Home Society Meet Teta  and See How Philanthropy Starts With You

Meet Teta  and See How Philanthropy Starts With You

by Daniel Sabiiti
12:02 pm

In 2010 Nadine Mbabazi Teta was taking one of her four children for treatment at Kibagabaga hospital when she witnessed a scenario of a baby who was born prematurely and her mother couldn’t afford a neonatal service to have the child put in an incubator.

In the instance, Teta reflected on how she has a good job as Head of Human Resources (HR) Reward and Operations at Airtel Rwanda, how she could afford health insurance for her three children, and compared this with the reality on ground, and conceived an idea to help.

“I got Rwf27, 000 from my salary and paid for the child’s medical care and that is how the idea of starting an initiative of helping children in need of medical support was conceived,” Teta said.

From this experience she formed Jesus Care for Kids (JCK) Faith in Action- a personal initiative aimed at bringing smiles to children and mothers in hospitals as they confront their medical challenges.

Besides inability to afford medical bills, at Kibagabaga hospital, she says that she could see women struggling with getting basic needs like porridge, soaps and basins needed while one is on treatment.

She single handedly started a porridge serving spot at the hospital employing a lady to cook the porridge for the needy women and their children but realized she needed help from friends and her own company.

She told friends and workmates about this initiative and managed to get individual contributions ranging from Rwf5, 000 and Rwf1000 from Airtel staff.

“A coin of Rwf100 can buy an egg, a biscuit or a banana. If we can all donate 100 per day and we are 1000 people. We shall have Rwf100, 000 that will enable children at hospitals to have medicine and food,” Teta says.
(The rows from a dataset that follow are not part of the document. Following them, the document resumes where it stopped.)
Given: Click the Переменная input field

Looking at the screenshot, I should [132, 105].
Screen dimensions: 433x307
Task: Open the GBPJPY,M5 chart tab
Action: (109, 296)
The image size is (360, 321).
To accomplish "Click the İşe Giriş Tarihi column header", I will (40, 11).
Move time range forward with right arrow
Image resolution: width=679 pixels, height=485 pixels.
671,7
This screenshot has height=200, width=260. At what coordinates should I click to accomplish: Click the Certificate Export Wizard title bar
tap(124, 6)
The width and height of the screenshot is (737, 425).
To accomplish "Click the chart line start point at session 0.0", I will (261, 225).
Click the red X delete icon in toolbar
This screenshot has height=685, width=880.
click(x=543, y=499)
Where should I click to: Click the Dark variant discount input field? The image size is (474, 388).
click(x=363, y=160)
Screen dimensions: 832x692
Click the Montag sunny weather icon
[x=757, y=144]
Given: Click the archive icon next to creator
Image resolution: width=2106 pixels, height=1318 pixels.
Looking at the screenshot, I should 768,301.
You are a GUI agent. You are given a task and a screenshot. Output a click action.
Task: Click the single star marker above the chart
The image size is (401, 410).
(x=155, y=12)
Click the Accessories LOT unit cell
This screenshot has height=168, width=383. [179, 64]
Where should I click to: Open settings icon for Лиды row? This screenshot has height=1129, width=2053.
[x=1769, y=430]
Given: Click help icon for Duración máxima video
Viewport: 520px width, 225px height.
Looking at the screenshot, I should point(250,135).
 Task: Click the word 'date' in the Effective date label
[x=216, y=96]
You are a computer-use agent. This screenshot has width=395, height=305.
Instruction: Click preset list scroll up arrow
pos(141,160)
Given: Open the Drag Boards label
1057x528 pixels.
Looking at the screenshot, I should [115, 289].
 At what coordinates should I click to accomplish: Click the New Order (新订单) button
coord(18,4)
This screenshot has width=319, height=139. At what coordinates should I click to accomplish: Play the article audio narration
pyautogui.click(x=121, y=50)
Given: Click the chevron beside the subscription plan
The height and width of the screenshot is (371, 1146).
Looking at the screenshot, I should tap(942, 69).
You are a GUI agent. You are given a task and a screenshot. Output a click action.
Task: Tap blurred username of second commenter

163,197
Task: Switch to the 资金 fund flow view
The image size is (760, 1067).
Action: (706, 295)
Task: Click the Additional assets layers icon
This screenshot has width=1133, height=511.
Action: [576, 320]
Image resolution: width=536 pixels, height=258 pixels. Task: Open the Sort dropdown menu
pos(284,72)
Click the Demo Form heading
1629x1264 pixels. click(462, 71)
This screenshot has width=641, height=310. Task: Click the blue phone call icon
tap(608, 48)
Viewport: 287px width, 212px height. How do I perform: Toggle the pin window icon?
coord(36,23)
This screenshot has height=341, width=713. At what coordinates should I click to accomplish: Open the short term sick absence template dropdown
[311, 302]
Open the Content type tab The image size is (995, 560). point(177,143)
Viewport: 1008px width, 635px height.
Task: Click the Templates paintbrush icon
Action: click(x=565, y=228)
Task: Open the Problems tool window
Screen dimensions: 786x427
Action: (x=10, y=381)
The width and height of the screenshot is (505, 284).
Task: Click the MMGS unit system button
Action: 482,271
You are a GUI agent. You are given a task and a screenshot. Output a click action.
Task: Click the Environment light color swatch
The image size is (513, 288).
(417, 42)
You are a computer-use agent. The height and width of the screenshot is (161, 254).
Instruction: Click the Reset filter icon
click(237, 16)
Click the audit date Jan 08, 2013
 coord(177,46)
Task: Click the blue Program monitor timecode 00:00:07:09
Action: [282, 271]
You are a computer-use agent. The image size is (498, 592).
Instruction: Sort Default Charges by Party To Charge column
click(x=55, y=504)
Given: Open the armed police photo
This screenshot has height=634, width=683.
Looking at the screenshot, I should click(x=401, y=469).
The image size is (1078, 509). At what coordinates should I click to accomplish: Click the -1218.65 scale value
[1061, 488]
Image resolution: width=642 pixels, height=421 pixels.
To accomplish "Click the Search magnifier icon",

As a born again Christian at Impact Centre Chretien (ICC) in Kacyiru, Kigali city she says that she is moved by the example of Mother Theresa of Calcutta in addressing issues of children battling with diseases and facing poverty of which they endure in ways that others can never imagine.

Mother Theresa of Calcutta quotes state: “Poverty does not exist it’s created by you and I when we do not share…If you can’t feed a hundred of people then feed just one.”

It is against this background that Teta mobilized a core team of eight women to assist reaching out to more children in Kibagabaga but wants to see the same action taken by other Rwandans in their respective communities through the “Small donations big Impact campaign every Saturday.

“If every financially able Rwandan can commit to supporting needy children and women in their health facility, we can end the struggles they go through to get medical attention and find food to accompany the medication,” Teta said.

For the last nine years, the team has collected money from their pockets, friends and church members to pay medical bills, feed and support approximately 3,240 children and mothers worth with  Rwf12 million and pay health insurance (mutuelle de santé) worth Rwf1.7M for 80 families.

Two years ago, Teta’s struggle in trying to feed Rwandan children and women in hospitals hit a jackpot when she met with at Kibagabaga hospital, a lady who works with Rwanda’s fortified food factory Africa Improved Foods (AIF), a meet that has turned their dreams big.

Teta says that she told the lady about her initiative and she agreed to lobby AIF to support the JCK initiative in which they received at least 30 boxes of high quality porridge to supply at the hospital.

A single box of 1.5Kgs of AIF porridge can feed five children.

On October 22, AIF officials handed over a second donation of 120 boxes to the initiative in an event held at Kibagabaga hospital premises.

In giving these women hope, the AIF officials said that they will continue supporting the initiative as a way of fight malnutrition in Rwanda.

Rwanda’s malnutrition figures show that since 2012, a decline of stunting among children of age between 6 months and 5 years from 42% to 35% in 2018, this is only a 7%-point reduction in six years, far short of Rwanda’s target to reduce stunting below 19% by Rwanda fiscal year 2023/24.